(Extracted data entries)
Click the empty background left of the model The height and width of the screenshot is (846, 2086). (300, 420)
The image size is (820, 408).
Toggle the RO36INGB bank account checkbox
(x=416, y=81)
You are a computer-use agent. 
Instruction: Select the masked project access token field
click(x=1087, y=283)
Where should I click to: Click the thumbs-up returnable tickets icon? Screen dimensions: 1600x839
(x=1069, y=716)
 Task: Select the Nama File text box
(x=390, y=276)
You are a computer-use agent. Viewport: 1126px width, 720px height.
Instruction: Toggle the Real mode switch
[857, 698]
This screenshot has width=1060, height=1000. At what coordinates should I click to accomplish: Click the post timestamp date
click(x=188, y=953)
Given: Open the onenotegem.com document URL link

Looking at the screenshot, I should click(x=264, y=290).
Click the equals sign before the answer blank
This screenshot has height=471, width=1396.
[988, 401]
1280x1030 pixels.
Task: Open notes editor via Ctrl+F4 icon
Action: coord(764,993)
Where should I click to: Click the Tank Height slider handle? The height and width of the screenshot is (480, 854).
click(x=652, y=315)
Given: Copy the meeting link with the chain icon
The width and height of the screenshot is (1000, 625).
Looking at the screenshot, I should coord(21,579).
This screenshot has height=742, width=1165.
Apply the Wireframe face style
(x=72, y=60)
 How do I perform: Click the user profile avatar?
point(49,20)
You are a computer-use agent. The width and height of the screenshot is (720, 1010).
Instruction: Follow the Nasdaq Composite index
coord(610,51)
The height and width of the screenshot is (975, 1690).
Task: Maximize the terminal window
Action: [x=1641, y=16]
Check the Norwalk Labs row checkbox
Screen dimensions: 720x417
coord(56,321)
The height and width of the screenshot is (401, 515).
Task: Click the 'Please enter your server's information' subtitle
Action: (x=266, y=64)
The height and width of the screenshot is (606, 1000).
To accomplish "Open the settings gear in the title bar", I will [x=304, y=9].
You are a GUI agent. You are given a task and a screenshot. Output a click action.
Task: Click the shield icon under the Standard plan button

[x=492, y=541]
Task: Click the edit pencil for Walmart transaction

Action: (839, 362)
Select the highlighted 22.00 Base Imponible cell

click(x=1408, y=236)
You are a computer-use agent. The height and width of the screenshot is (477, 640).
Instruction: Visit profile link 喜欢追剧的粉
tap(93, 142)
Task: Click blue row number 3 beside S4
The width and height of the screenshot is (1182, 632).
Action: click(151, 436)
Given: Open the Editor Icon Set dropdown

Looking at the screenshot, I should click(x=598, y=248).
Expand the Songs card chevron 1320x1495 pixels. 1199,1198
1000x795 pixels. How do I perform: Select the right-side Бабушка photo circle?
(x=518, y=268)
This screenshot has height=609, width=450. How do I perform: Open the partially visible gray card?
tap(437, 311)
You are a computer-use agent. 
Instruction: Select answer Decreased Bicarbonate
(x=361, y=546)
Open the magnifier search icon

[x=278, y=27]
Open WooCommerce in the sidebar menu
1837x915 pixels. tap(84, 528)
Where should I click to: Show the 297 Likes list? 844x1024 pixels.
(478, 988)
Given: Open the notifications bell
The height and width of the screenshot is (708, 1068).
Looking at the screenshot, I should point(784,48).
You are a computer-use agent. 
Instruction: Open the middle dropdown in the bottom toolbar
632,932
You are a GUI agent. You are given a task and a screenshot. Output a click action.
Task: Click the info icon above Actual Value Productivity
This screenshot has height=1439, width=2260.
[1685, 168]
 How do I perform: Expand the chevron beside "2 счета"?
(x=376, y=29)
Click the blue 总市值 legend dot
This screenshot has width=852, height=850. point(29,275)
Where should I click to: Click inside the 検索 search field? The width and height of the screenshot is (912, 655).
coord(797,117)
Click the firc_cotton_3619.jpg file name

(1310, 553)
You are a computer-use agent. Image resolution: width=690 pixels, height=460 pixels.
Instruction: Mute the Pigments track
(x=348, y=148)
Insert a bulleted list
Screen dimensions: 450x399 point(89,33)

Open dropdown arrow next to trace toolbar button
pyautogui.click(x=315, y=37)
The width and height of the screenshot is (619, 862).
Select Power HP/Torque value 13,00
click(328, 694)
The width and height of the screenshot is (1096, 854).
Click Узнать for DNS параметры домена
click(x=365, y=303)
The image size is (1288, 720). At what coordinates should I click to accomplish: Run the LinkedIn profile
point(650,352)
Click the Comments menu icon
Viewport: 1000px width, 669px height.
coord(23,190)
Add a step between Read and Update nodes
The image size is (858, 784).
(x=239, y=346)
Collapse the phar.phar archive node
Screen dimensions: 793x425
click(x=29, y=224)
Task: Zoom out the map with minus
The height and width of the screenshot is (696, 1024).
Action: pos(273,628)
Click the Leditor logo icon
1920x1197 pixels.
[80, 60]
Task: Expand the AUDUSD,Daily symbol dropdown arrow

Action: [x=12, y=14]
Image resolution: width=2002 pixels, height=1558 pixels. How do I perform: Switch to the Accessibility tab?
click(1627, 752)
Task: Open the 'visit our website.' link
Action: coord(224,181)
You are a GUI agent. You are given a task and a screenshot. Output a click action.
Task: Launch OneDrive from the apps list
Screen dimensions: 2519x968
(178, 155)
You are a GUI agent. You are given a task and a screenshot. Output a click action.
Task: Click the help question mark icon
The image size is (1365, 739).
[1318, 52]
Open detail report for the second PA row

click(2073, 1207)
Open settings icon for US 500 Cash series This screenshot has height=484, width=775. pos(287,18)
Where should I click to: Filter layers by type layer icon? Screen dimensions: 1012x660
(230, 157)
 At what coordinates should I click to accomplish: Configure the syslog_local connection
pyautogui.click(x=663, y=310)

=== EXERCISE GOAL ===
The required answer is the exact run of lines above starting at the line with "1920x1197 pixels." and ending at the line with "Task: Launch OneDrive from the apps list", with both ends present.

=== WRITTEN REPLY ===
1920x1197 pixels.
[80, 60]
Task: Expand the AUDUSD,Daily symbol dropdown arrow

Action: [x=12, y=14]
Image resolution: width=2002 pixels, height=1558 pixels. How do I perform: Switch to the Accessibility tab?
click(1627, 752)
Task: Open the 'visit our website.' link
Action: coord(224,181)
You are a GUI agent. You are given a task and a screenshot. Output a click action.
Task: Launch OneDrive from the apps list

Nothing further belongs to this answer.